─── DOCUMENT PASSAGE ───

Category: Bipolar networks

# Single-point simulation?

When applying simalysis as illustrated in the previous post, the question arises where to put the boundary between the part of the point process that is simulated and the part that is analyzed. Specifically, we may wonder whether we can reduce the simulated part to only a single point (on average), i.e., to choose the number of simulated points to be Poisson with mean 1 in each realization.
Let’s find out, using the same Poisson bipolar model as in the previous post (Rayleigh fading, transmitter density 1, link distance 1/4).

Fig. 1 shows the simulated (or, more precisely, simalyzed) result where the 500 realizations only contain one single point on average. This means that about 500/e ≈ 184 realizations have no point at all. We observe good accuracy, especially at small path loss exponents α. Also, the simulated curves are lower bounds to the exact ones. This is due to Jensen’s inequality:

$\displaystyle \mathbb{E}\exp(-sI_c) \geq \exp(-s\mathbb{E}(I_c)),\quad s>0.$

The term on the left side is the exact factor in the SIR ccdf due to the interference Ic from points outside distance c. It is larger than the right side, which is the factor used in the simalysis (see the Matlab code). This property holds for all stationary point processes.

But why stop there? One would think that using, say, only 1/4 point on average would be (essentially) pointless. But let’s try, just to be sure.

───

▸ TASK A
In the single-point simulation passage, roughly how many of the 500 realizations contain no point at all?
▸ TASK B
Write out the single-point simulation passage word for word, everything from "When applying simalysis" down to "link distance 1/4).".

─── GIVEN RECORDS ───

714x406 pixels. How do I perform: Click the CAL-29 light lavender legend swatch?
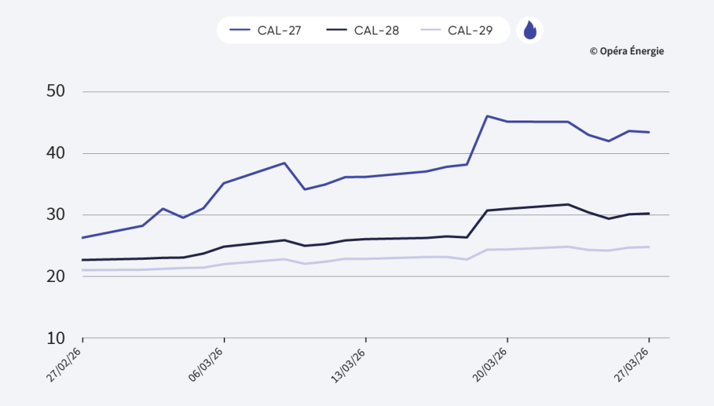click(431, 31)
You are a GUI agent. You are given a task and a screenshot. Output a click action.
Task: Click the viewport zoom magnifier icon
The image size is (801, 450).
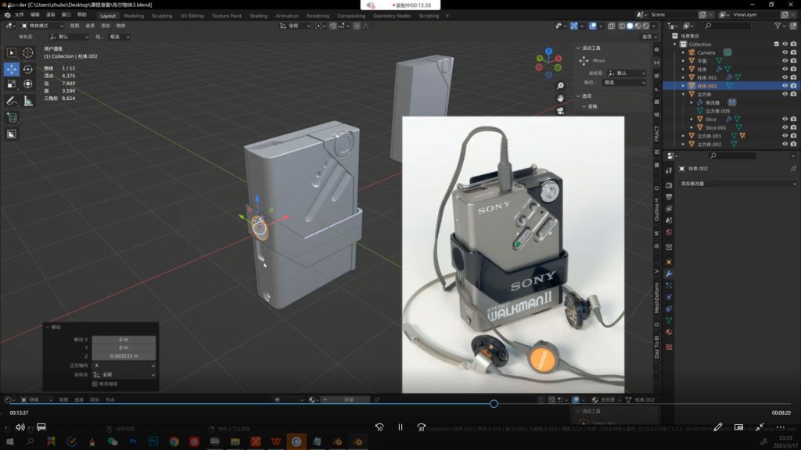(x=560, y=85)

───

▸ WRITTEN RESPONSE A
About 184 (500/e).

▸ WRITTEN RESPONSE B
When applying simalysis as illustrated in the previous post, the question arises where to put the boundary between the part of the point process that is simulated and the part that is analyzed. Specifically, we may wonder whether we can reduce the simulated part to only a single point (on average), i.e., to choose the number of simulated points to be Poisson with mean 1 in each realization.
Let’s find out, using the same Poisson bipolar model as in the previous post (Rayleigh fading, transmitter density 1, link distance 1/4).